康莱特注射液增强吉西他滨胞内积累促胰腺癌细胞杀伤的研究

    Kanglaite Injection Enhanced the Anti-pancreatic Cancer Cell Efficacy of Gemcitabine by Promoting the Drug Intraceullar Accumulation

    • 摘要:
      目的 探究康莱特注射液(Kanglaite injection,KLTi)增强吉西他滨(gemcitabine,GEM)抗胰腺癌药效与其提升GEM在肿瘤细胞内积累的相关性。
      方法 建立UPLC-MS/MS检测胰腺癌细胞内GEM及其代谢产物2’,2’-二氟-2’-脱氧尿苷(2’,2’-difluoro-2’-deoxyuridine,dFdU)含量的方法。通过MTS试验评估KLTi与GEM联合使用对胰腺癌细胞增殖的抑制作用,计算GEM在不同处理条件下的半数抑制浓度(IC50)和两药协同效应指数,探究胞内GEM与其无活性代谢产物dFdU的含量与IC50的相关性。
      结果 成功建立UPLC-MS/MS检测胞内GEM及dFdU含量的方法。
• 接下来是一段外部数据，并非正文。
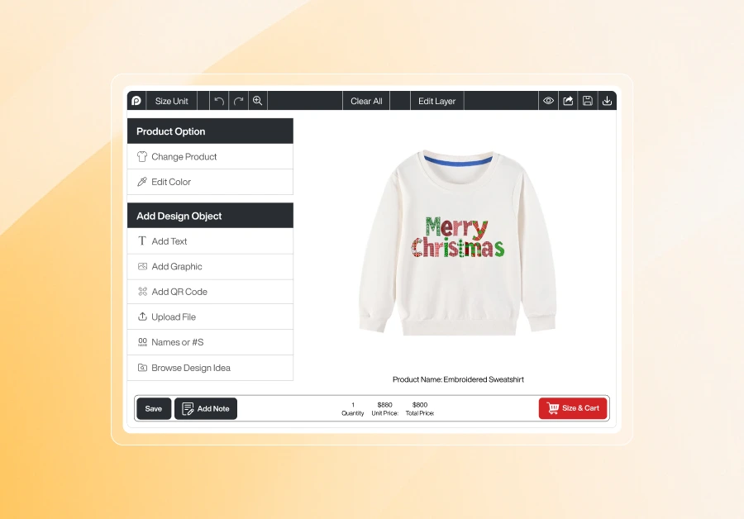744x519 pixels.
Task: Select Clear All in the toolbar
Action: pos(366,101)
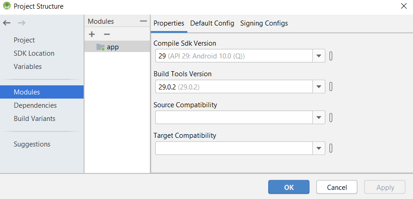Add a new module with plus icon

(x=92, y=34)

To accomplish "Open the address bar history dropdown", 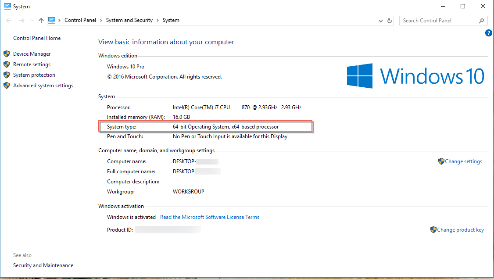I will 381,21.
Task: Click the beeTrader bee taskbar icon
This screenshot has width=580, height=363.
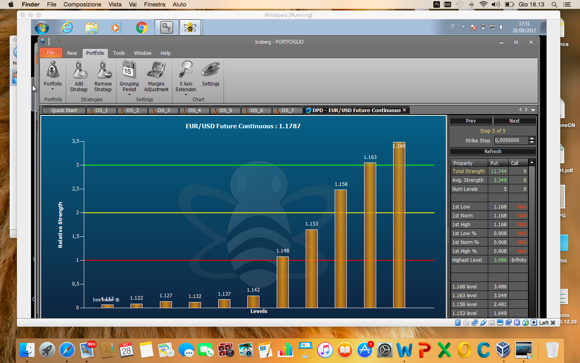Action: pyautogui.click(x=190, y=27)
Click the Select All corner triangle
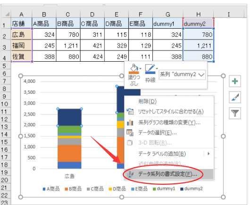 pos(7,14)
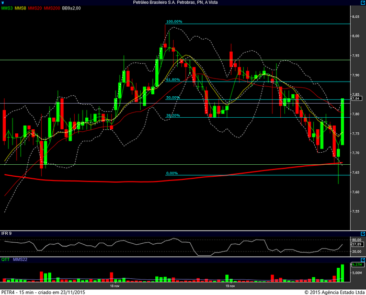Select the 38.20% Fibonacci retracement label
Image resolution: width=366 pixels, height=295 pixels.
tap(173, 115)
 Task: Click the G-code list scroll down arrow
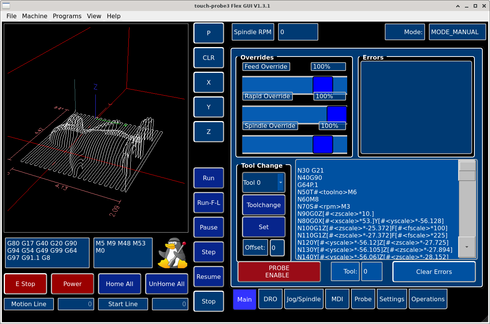[467, 247]
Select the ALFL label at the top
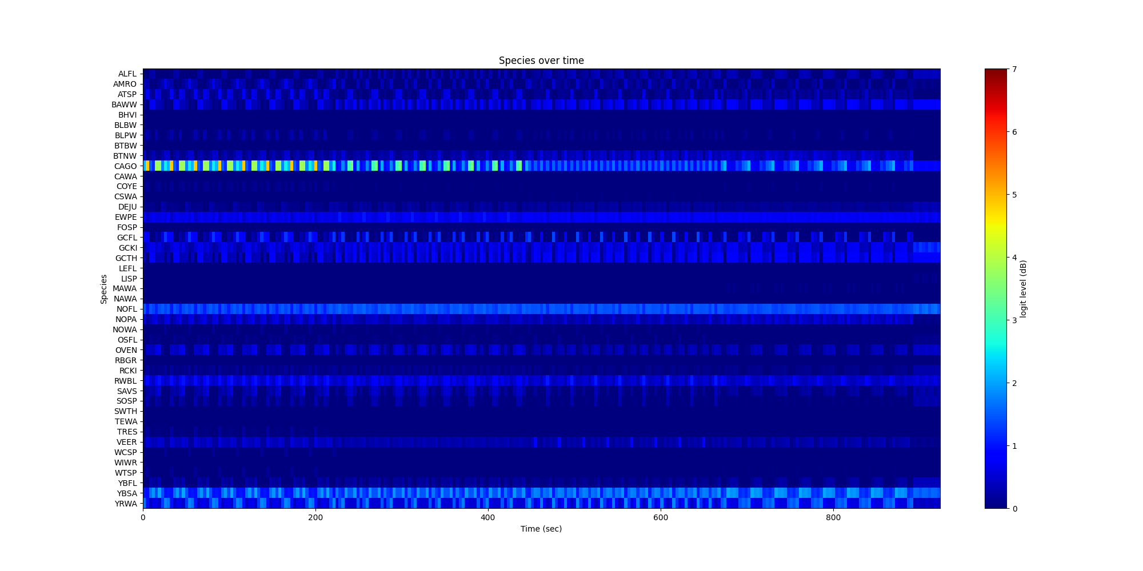This screenshot has width=1143, height=571. click(127, 74)
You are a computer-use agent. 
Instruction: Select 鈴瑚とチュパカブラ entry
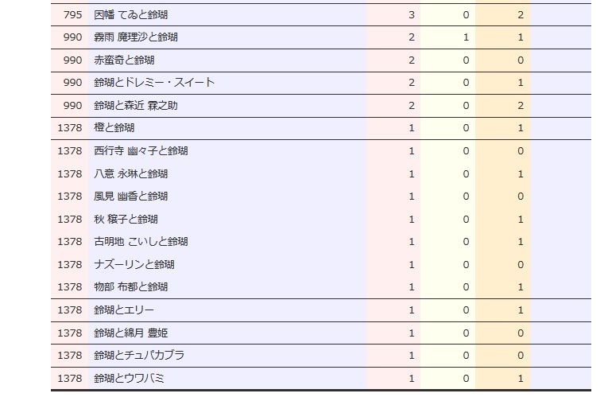tap(139, 356)
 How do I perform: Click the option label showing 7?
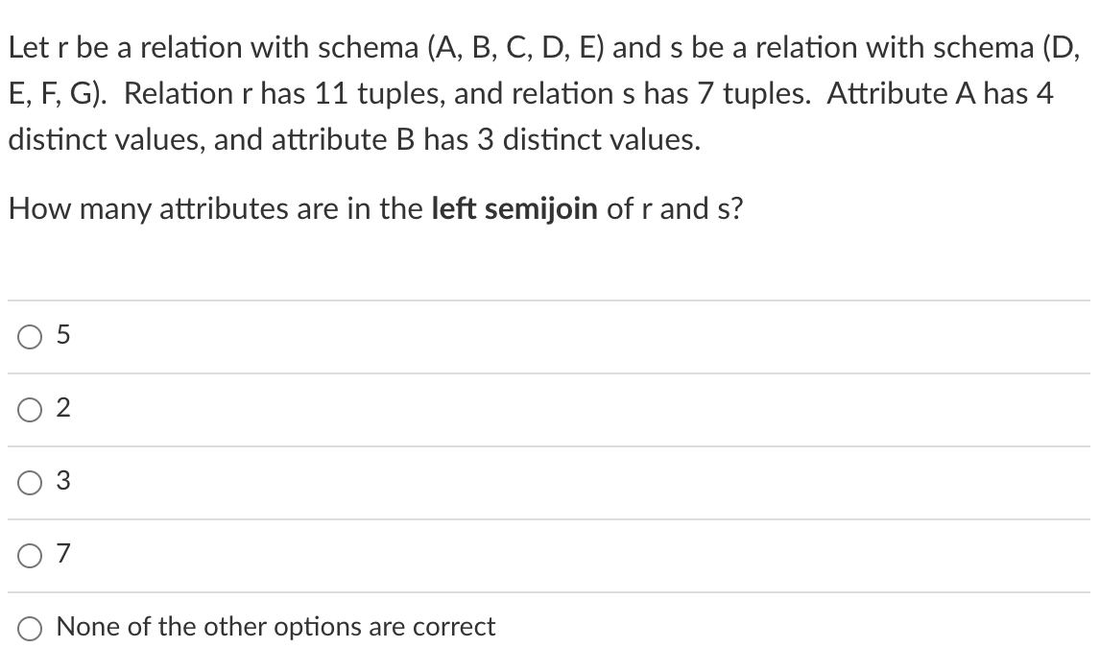click(x=61, y=555)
与GEM单独处理相比,KLTi与GEM联用显著增加了胰腺癌细胞内GEM的含量。GEM单独处理胰腺癌细胞时,胞内GEM含量随时间呈下降趋势,KLTi与GEM联用显著提升胞内GEM含量。MTS试验显示联合用药组的IC50值显著低于GEM单独用药组。
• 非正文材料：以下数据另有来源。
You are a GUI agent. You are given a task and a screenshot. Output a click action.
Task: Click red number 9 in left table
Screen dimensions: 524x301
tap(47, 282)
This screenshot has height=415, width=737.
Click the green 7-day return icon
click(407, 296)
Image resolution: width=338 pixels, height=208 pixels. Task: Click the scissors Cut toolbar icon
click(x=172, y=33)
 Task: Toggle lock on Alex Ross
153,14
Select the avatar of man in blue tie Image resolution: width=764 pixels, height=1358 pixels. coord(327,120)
      结论 KLTi可通过显著提升GEM的胞内积累,增强GEM的胰腺癌杀伤作用。

       

      Abstract:
      OBJECTIVE To investigate the correlation between Kanglaite injection(KLTi) enhancing the efficacy of gemcitabine(GEM) against pancreatic cancer and its enhancement of GEM accumulation in tumor cells.
      METHODS A UPLC-MS/MS method was established to detect the content of GEM and its metabolite 2’,2’-difluoro-2’-deoxyuridine(dFdU) in pancreatic cancer cells. The inhibitory effect of KLTi combined with GEM on the proliferation of pancreatic cancer cells was evaluated by MTS assay. The half inhibitory concentration(IC50) of GEM under different treatment conditions and the synergistic effect index of the two drugs were calculated to explore the correlation between the content of intracellular GEM and its inactive metabolite dFdU and IC50.
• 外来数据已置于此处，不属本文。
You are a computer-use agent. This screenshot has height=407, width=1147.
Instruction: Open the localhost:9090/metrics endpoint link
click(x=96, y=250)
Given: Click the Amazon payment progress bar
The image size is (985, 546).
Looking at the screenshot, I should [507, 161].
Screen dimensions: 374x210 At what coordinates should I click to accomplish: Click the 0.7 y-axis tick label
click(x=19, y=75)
      RESULTS The UPLC-MS/MS method for the detection of intracellular GEM and dFdU was successfully established. Compared with GEM alone, the combination of KLTi and GEM significantly increased the content of GEM in pancreatic cancer cells. When pancreatic cancer cells were treated with GEM alone, the intracellular GEM content decreased with the time, while the combination of KLTi and GEM significantly increased the intracellular GEM content. MTS assay showed that the IC50 value of the combination group was significantly lower than that of the GEM alone group.
      CONCLUSION KLTi can enhance the killing effect of GEM on pancreatic cancer by significantly increasing the intracellular accumulation of GEM.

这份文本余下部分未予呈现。